# Explorer le document
- A) Dans le texte sur l'aide médicale à mourir en Oregon, combien de prescriptions létales le docteur Blanke a-t-il rédigées en 2022 ?
- B) Citez le passage du texte sur l'aide médicale à mourir en Oregon qui va de « La Willamette scintille » jusqu'à « cancer particulièrement meurtrier. ».
- C) Poursuivez le texte sur l'aide médicale à mourir en Oregon à partir de sa dernière phrase.

# Extrait fourni
----------

La Willamette scintille sous l’éclaircie matinale, mais le docteur Blanke ne songe pas à admirer la rivière emblématique de Portland (Oregon). Oncologue, spécialiste du pancréas, le professeur Charles Blanke est un praticien reconnu. Il préside le SWOG Cancer Research Network, un réseau de chercheurs fort de 12 000 membres dans 47 Etats américains. En 2015, il a escaladé le Kilimandjaro avec un confrère, afin de lever des fonds pour améliorer la détection précoce de ce cancer particulièrement meurtrier.
Au fil des années, à force de traiter des patients au pronostic désespéré, le docteur Blanke est devenu spécialiste de l’aide médicale à la mort. Chaque année, il rédige plus de prescriptions létales que tout autre médecin de l’Oregon : 60 en 2022, 70 l’année précédente, soit environ 20 % des ordonnances qui permettent aux malades en phase terminale de s’éteindre au moment de leur choix. L’Oregon a été le premier Etat américain à légaliser la « mort dans la dignité », selon l’intitulé de la loi entrée en vigueur le 27 octobre 1997.
Son téléphone le réclame, mais l’oncologue ignore les sollicitations. Installé à la cafétéria de l’Oregon Health & Sciences University, il entend prendre « le temps qu’il faut » pour expliquer pourquoi l’aide médicale à mourir lui tient autant à cœur. Charles Blanke n’utilise pas le terme de « suicide assisté », une expression qui n’est plus employée que par ceux qui s’y opposent. Il n’est pas question de suicide, souligne-t-il, les patients ne demandent qu’à vivre. La loi le stipule d’ailleurs expressément. En aucun cas, les actions du malade, de sa famille ou de ses médecins ne pourront être considérées comme « suicide, suicide assisté, meurtre par compassion ou homicide », précise-t-elle. Nul protagoniste ne pourra être poursuivi et les compagnies d’assurances ne pourront pas refuser d’honorer les contrats conclus. Pour les mêmes raisons, le mot « suicide » ne figure pas non plus sur les certificats de décès. La mort est attribuée à la maladie qui a emporté le patient.

----------

# Données fournies
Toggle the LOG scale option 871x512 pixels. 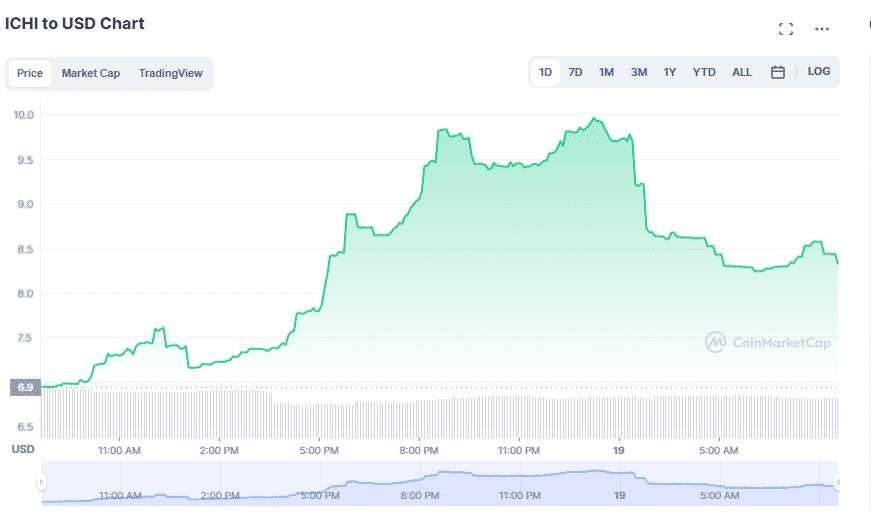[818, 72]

----------

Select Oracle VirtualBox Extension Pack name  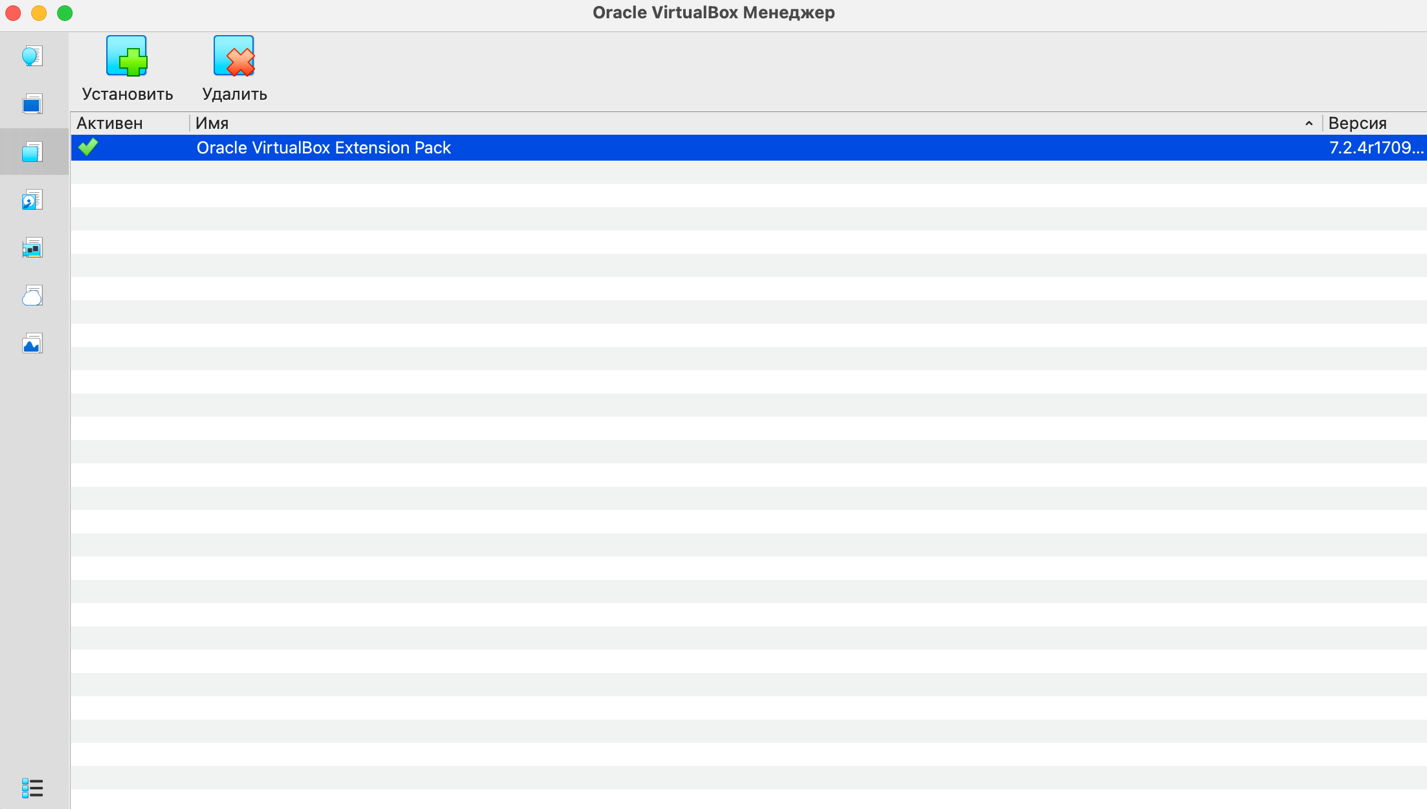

----------

# Réponses aux consignes
- A) 60 prescriptions létales.

- B)
La Willamette scintille sous l’éclaircie matinale, mais le docteur Blanke ne songe pas à admirer la rivière emblématique de Portland (Oregon). Oncologue, spécialiste du pancréas, le professeur Charles Blanke est un praticien reconnu. Il préside le SWOG Cancer Research Network, un réseau de chercheurs fort de 12 000 membres dans 47 Etats américains. En 2015, il a escaladé le Kilimandjaro avec un confrère, afin de lever des fonds pour améliorer la détection précoce de ce cancer particulièrement meurtrier.

- C)
Ce 1er mars, le docteur Blanke revient d’une intervention difficile, illustration des contorsions douloureuses parfois imposées par la loi. A l’été 2022, il a été saisi d’une demande d’aide à mourir par une jeune femme d’une quarantaine d’années, atteinte de sclérose latérale amyotrophique ou maladie de Charcot. Cette pathologie prive progressivement l’individu de ses capacités motrices, jusqu’à la suffocation. A terme, il est complètement dépendant des autres. Or, la loi Death With Dignity requiert que le patient soit en mesure de s’administrer lui-même la substance létale, sans assistance et par « ingestion » : aucune intraveineuse n’est autorisée. En janvier, la patiente ne communiquait plus qu’en remuant les pieds. Quand le médecin a rédigé la prescription, elle ne pouvait plus avaler et elle approchait du seuil de paralysie qui l’empêcherait d’ingérer seule la substance létale. « Avec la famille, on a dû déterminer dans quelle partie du corps elle avait encore assez de force pour pousser le piston de la seringue », relate-t-il.